The go-go club environment further inflates the bills, almost exponentially.
"I might see one customer at another table buy an expensive bottle," says Kanako, who often ran up tabs of around 40,000 yen. "And then invariably there will be another. I don't want to be a loser. So it is like a challenge to keep up."
Factor in an entry fee of 3,000 yen, kick in a shimeisha charge of 2,000 yen, and sing a dozen tunes in the executive karaoke room (15,000 yen per hour) and it is not surprising to hear reports of nightly tallies amounting to hundreds of thousands of yen.
Of course, any customer will be matched one-for-one in drinking by her trusty sweetheart - after all, his compensation is mainly a 50% commission of total sales. This leads to, Yuga estimates, an average host downing a staggering thirty glasses of various booze throughout one evening of entertaining multiple customers.
Offsetting this intestinal strain somewhat are the handsome pay packets hosts receive. Though a rookie just cutting his teeth might only pocket 150,000 yen a month, it is not unusual for a veteran of as little as six months to be taking home 3 or 4 million. Likewise, top-earners will be expected to look the part, dolling out a few hundred thousand yen a month on fancy threads and accessories, perhaps fancy rings or a sparkling necklace.
While legendary in host circles as a standard perk, lavish gifts (Armani suits and Bulgari watches, for example) are not allowed to be received by hosts at Club Prince. "This is the case," explains Yuga, who sports a 3.5 million yen gold watch that he says he purchased himself, "because otherwise hosts will not be motivated to generate more sales at the club."

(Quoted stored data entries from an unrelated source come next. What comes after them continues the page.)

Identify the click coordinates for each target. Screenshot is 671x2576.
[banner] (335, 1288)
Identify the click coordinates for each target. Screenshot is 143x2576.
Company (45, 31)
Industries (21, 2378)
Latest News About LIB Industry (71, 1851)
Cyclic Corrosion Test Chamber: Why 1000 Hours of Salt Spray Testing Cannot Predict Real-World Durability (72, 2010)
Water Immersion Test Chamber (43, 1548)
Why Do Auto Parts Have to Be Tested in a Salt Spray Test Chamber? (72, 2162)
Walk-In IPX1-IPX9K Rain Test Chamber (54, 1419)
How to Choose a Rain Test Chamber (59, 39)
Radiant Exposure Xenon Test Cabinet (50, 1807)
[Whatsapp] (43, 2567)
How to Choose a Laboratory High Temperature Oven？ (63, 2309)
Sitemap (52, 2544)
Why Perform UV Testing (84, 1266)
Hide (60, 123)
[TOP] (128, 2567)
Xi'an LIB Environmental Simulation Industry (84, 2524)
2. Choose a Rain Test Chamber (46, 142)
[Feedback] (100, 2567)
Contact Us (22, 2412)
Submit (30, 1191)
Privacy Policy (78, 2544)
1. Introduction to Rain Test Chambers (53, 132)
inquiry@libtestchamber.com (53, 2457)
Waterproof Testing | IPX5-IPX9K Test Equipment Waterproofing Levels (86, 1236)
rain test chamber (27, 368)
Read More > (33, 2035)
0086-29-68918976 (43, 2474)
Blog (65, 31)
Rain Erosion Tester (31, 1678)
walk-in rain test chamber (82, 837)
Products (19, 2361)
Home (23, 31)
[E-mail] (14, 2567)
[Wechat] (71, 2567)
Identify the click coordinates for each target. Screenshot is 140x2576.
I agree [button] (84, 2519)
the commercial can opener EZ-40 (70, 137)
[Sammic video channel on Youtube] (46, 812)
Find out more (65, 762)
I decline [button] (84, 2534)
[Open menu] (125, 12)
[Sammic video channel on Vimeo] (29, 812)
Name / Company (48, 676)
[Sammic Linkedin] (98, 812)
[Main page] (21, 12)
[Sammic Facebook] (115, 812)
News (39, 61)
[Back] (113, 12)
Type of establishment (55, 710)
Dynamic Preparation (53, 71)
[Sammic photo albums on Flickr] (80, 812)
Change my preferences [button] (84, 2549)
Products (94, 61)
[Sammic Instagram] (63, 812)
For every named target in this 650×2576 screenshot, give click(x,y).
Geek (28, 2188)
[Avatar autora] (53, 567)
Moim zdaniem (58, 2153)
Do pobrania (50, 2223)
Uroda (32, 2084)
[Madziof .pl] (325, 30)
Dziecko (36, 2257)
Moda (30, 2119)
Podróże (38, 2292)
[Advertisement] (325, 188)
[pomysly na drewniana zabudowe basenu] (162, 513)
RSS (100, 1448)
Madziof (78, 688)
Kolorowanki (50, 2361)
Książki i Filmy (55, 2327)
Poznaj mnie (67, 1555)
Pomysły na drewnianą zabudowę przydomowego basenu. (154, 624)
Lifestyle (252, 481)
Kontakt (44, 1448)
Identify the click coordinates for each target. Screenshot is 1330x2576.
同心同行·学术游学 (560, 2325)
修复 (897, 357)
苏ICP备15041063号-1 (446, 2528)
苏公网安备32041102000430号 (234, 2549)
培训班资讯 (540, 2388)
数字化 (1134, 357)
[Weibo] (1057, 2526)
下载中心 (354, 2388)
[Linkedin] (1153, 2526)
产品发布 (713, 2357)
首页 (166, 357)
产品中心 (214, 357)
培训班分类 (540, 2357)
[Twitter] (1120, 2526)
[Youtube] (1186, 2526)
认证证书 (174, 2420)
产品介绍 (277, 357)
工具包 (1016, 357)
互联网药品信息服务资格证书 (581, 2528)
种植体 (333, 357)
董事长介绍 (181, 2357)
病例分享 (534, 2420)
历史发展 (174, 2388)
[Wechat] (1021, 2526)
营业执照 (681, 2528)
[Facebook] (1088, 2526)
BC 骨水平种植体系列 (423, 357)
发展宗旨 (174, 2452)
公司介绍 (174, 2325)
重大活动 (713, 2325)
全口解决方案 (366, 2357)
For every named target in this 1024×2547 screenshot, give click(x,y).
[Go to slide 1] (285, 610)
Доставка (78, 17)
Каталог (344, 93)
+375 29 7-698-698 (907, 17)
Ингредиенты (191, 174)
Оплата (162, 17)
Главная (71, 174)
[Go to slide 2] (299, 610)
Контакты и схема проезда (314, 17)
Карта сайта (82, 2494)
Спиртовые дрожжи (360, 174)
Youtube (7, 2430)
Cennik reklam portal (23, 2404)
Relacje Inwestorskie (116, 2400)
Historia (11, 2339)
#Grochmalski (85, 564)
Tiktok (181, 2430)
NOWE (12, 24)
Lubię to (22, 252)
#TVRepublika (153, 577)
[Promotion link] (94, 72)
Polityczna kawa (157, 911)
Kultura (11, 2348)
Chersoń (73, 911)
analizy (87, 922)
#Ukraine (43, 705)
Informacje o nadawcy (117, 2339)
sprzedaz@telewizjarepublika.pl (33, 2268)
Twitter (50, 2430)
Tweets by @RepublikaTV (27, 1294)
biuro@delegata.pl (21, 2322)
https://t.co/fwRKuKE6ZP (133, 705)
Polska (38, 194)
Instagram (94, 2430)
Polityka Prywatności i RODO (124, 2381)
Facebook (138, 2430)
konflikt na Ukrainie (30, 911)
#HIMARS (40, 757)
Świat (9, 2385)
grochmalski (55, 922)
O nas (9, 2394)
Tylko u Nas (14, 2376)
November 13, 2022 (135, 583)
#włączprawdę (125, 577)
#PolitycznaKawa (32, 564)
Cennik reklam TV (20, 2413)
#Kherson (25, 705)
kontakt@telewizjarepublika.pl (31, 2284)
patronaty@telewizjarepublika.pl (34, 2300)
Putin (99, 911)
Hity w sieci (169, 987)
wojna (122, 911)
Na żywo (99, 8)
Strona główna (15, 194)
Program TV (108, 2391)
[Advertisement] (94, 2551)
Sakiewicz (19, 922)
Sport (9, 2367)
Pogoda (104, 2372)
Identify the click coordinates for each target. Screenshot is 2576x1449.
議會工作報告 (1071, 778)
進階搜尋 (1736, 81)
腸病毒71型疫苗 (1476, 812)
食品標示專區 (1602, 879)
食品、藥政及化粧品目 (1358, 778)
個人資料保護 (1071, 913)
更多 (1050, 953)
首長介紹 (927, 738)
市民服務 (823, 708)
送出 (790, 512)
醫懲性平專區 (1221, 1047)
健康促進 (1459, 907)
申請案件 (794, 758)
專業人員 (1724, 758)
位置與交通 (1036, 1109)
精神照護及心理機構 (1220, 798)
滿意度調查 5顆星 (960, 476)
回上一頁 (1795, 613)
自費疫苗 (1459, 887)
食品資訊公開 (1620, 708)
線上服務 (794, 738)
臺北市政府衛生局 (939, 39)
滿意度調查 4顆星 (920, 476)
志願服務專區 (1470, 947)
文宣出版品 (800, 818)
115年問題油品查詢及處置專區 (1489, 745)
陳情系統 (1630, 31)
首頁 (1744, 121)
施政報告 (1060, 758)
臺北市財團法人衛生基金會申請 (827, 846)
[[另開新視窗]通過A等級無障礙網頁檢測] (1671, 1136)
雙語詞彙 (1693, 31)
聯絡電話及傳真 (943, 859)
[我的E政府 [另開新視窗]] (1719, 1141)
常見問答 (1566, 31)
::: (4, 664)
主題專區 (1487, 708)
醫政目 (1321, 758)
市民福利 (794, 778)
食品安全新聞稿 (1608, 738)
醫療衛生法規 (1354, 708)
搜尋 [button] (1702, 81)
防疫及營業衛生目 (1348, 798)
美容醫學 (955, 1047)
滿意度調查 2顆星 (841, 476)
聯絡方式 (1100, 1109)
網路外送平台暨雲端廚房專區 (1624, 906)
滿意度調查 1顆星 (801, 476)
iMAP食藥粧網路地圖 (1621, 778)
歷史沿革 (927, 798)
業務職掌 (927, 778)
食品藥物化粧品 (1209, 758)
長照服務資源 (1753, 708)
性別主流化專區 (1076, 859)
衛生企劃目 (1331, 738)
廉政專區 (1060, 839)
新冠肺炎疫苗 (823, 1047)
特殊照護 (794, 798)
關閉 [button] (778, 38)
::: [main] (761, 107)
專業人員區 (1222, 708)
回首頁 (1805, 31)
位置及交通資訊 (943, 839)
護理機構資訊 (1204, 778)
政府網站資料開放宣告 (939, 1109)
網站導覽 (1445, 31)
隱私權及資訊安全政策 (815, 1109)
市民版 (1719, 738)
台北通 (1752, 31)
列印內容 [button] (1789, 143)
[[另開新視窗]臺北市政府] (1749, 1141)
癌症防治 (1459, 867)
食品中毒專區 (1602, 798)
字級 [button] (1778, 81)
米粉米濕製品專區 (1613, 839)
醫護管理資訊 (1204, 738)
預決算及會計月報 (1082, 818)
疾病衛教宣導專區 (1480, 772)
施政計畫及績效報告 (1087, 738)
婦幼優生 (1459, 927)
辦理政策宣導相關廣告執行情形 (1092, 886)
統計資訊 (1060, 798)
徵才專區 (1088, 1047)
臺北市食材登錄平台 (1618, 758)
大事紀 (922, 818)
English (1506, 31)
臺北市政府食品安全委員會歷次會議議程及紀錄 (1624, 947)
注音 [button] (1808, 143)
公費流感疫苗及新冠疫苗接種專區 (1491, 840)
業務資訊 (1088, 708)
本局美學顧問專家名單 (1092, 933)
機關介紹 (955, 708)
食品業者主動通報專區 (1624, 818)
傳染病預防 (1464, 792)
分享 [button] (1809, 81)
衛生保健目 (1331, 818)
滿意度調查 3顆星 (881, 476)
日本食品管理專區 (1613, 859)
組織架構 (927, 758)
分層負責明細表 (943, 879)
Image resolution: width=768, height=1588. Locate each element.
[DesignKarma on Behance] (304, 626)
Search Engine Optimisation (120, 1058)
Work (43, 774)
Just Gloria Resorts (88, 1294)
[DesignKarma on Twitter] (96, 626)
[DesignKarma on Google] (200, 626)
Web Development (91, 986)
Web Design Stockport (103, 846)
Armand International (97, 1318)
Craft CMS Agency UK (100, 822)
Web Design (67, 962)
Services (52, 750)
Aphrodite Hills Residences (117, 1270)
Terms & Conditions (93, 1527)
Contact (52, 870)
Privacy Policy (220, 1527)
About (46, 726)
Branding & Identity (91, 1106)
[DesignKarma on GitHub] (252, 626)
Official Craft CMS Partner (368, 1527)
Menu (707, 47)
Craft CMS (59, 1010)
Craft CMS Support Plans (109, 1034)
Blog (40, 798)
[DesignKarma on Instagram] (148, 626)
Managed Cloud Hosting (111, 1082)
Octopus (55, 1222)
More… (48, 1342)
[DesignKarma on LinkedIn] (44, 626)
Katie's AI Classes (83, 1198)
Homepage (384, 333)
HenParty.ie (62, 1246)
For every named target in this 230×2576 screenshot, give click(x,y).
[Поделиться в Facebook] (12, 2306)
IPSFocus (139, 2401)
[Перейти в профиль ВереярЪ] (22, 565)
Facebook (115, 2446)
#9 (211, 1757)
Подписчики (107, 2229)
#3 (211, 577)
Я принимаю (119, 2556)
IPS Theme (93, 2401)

The profession depicted in the lyrics of "Love Dokkyun" is that of a charismatic, virile gentleman who possesses superhuman skills to drink into the wee hours. But make no mistake; these boys take their lumps. Rookies are assigned to scrub toilets, heavy drinking often necessitates forced vomiting in the bathroom in order to indulge again for subsequent patrons; and the continual promotion process necessitates that dozens of phone calls be placed and hundreds of mails be sent each afternoon to prospective or steady clients, all while nursing a cloudy head.
Then there is sex. Even though it is not on the menu and a legal element needs to be navigated as to protocol - what's done in private without direct payment is not the police's business - succumbing to a request for physical favors might be a last resort in getting a customer to return.
"Once it happens, she will want it to continue," says Yuga of the type of customer referred to in host slang as a makura (pillow). "Of course, the host will then request that she make a return visit to the club. Otherwise it won't happen again. It is a part of the service necessary to meet the customer's demand."
Further complicating customer recruitment is a recent amendment to the Law Regulating Adult Entertainment Businesses that prohibits hosts from trolling the streets to snag clientele. As well, strict enforcement of an existing regulation that says clubs must shut their doors between 1 and 5 a.m. is further making business difficult. (Club Prince reopens in the morning to service hostesses getting off work.)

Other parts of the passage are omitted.